EXERCISE DETAILS – Copy out, word for word, the lines of the items below, beginning with the line that contains "Image resolution: width=1568" and continuing through the line that contains "pos(185,52)".

Source data
#####

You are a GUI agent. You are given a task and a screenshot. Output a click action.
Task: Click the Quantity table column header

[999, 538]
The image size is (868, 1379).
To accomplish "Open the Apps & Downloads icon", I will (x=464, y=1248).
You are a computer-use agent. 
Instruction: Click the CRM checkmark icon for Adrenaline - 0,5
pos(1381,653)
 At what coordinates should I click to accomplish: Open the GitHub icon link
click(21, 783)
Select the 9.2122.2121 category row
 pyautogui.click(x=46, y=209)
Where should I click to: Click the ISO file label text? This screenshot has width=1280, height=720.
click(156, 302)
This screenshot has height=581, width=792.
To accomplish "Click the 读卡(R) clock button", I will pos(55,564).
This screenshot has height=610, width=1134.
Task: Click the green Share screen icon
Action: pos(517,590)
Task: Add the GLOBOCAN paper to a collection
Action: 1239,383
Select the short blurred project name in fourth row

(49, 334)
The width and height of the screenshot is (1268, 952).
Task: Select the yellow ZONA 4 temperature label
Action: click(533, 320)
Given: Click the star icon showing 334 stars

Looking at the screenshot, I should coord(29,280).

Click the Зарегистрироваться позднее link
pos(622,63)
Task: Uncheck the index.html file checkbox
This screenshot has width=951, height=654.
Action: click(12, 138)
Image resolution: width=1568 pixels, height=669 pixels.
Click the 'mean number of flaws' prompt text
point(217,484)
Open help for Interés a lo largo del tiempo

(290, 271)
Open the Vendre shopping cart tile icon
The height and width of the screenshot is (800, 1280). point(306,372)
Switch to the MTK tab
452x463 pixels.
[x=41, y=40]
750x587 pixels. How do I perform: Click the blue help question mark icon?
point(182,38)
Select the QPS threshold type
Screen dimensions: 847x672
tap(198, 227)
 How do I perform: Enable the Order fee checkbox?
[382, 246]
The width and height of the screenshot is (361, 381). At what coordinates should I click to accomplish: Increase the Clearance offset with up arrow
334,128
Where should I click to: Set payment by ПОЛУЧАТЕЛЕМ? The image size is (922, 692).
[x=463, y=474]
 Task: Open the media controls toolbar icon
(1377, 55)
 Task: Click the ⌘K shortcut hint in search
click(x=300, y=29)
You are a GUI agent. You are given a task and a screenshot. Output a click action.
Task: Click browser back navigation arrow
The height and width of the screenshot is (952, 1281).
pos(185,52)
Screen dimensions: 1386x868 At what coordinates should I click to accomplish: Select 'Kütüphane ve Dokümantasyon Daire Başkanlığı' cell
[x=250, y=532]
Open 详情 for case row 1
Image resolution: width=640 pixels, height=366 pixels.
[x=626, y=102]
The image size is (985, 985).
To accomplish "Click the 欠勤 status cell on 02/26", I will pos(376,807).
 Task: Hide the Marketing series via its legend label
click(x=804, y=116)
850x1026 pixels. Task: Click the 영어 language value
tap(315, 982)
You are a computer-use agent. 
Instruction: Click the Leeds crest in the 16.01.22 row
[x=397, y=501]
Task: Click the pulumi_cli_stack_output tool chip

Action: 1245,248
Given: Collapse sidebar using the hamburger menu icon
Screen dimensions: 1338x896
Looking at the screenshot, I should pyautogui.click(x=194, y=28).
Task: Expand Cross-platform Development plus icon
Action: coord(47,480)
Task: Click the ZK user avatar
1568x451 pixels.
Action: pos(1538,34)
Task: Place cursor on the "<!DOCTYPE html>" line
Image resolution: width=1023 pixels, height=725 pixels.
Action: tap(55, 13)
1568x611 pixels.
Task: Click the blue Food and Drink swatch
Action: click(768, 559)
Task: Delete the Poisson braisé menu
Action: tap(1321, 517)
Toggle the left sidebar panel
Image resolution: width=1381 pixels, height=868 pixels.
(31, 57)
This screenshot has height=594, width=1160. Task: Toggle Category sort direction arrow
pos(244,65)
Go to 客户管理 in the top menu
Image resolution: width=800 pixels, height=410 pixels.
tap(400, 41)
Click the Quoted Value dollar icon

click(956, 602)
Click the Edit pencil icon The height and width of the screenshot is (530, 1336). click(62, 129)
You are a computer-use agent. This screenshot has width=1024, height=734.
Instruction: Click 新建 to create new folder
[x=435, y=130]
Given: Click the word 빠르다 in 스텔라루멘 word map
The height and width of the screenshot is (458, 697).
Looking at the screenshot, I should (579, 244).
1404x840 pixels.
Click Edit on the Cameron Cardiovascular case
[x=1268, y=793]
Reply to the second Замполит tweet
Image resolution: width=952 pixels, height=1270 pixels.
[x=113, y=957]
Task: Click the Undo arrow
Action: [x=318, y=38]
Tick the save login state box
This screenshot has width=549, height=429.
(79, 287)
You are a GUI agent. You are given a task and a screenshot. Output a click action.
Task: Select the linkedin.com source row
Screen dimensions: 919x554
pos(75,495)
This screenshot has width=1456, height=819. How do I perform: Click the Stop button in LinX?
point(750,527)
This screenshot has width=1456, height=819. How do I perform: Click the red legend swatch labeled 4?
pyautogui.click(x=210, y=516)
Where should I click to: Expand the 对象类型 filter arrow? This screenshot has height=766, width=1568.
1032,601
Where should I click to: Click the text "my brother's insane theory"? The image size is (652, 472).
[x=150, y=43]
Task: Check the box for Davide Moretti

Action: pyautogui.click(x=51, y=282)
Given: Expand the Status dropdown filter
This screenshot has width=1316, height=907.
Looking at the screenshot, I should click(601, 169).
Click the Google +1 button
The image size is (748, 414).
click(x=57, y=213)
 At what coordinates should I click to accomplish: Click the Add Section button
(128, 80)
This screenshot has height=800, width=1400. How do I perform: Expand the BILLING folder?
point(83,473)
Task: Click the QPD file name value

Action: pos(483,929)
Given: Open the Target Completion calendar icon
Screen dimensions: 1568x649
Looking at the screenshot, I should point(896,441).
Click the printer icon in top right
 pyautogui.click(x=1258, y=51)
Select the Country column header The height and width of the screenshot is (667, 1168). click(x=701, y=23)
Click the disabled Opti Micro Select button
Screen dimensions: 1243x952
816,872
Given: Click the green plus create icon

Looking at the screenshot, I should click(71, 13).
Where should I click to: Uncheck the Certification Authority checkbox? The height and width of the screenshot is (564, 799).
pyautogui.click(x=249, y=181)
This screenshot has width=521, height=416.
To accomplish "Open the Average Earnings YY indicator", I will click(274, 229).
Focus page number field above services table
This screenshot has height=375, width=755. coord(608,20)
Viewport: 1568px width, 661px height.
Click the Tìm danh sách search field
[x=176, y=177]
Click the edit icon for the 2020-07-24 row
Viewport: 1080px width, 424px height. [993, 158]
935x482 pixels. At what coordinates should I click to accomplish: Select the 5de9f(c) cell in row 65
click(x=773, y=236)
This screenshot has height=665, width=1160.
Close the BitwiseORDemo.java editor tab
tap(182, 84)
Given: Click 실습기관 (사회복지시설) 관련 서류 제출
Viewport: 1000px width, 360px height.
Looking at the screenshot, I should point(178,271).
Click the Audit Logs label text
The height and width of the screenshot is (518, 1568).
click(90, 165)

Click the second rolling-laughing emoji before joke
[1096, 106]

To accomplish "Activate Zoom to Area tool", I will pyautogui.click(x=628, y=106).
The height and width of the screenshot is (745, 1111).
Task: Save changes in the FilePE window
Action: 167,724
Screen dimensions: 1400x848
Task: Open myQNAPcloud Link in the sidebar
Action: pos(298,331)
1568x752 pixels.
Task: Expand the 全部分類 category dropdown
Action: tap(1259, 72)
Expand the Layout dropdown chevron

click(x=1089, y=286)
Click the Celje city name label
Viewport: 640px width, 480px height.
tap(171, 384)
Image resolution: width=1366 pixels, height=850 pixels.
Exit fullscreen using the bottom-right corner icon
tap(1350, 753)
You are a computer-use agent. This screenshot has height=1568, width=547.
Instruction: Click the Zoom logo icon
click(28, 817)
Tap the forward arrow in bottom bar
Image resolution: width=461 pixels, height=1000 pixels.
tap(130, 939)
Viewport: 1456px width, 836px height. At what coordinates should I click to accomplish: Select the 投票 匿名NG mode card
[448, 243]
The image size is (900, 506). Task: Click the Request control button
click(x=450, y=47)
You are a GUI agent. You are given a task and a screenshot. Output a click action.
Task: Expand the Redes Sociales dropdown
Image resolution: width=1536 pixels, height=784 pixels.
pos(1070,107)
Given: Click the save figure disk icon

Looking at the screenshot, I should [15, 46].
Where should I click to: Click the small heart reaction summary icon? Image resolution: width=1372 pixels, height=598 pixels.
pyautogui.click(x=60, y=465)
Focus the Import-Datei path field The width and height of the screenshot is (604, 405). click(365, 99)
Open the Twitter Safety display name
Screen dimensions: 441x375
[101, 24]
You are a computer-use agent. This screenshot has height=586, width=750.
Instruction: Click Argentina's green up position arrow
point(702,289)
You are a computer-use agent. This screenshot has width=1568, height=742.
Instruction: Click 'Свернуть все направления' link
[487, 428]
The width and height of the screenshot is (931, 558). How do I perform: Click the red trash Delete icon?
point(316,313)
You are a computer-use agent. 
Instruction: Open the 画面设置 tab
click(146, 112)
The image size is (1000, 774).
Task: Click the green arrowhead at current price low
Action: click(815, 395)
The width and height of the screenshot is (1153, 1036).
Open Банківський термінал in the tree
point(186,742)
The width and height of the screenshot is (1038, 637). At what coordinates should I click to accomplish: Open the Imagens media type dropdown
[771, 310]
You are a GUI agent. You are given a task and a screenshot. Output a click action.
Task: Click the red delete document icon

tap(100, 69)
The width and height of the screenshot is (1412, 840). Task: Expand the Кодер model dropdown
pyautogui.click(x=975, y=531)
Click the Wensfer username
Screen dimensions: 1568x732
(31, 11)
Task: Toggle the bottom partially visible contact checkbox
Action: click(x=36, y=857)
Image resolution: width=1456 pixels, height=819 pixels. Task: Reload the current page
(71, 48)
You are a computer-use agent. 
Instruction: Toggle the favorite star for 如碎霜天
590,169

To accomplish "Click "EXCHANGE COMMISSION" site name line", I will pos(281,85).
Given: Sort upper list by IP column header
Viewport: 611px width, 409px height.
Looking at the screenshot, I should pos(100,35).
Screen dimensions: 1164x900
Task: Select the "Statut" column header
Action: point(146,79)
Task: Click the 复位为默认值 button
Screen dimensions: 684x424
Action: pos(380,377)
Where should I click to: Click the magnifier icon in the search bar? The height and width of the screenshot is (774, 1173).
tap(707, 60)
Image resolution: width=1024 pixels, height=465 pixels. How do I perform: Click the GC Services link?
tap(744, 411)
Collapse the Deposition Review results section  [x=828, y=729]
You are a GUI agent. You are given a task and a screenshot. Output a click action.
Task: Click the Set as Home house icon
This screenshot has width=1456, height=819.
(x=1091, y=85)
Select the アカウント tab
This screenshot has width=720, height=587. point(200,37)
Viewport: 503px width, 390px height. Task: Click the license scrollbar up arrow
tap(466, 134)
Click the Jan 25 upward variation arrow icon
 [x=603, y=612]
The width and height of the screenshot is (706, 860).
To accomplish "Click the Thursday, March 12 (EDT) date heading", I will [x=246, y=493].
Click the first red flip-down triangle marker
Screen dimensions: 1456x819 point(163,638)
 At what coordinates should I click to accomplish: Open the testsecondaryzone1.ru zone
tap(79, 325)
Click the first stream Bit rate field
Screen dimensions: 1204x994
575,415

#####

WRITTEN ANSWER –
Image resolution: width=1568 pixels, height=669 pixels.
Click the 'mean number of flaws' prompt text
point(217,484)
Open help for Interés a lo largo del tiempo

(290, 271)
Open the Vendre shopping cart tile icon
The height and width of the screenshot is (800, 1280). point(306,372)
Switch to the MTK tab
452x463 pixels.
[x=41, y=40]
750x587 pixels. How do I perform: Click the blue help question mark icon?
point(182,38)
Select the QPS threshold type
Screen dimensions: 847x672
tap(198, 227)
 How do I perform: Enable the Order fee checkbox?
[382, 246]
The width and height of the screenshot is (361, 381). At what coordinates should I click to accomplish: Increase the Clearance offset with up arrow
334,128
Where should I click to: Set payment by ПОЛУЧАТЕЛЕМ? The image size is (922, 692).
[x=463, y=474]
 Task: Open the media controls toolbar icon
(1377, 55)
 Task: Click the ⌘K shortcut hint in search
click(x=300, y=29)
You are a GUI agent. You are given a task and a screenshot. Output a click action.
Task: Click browser back navigation arrow
The height and width of the screenshot is (952, 1281).
pos(185,52)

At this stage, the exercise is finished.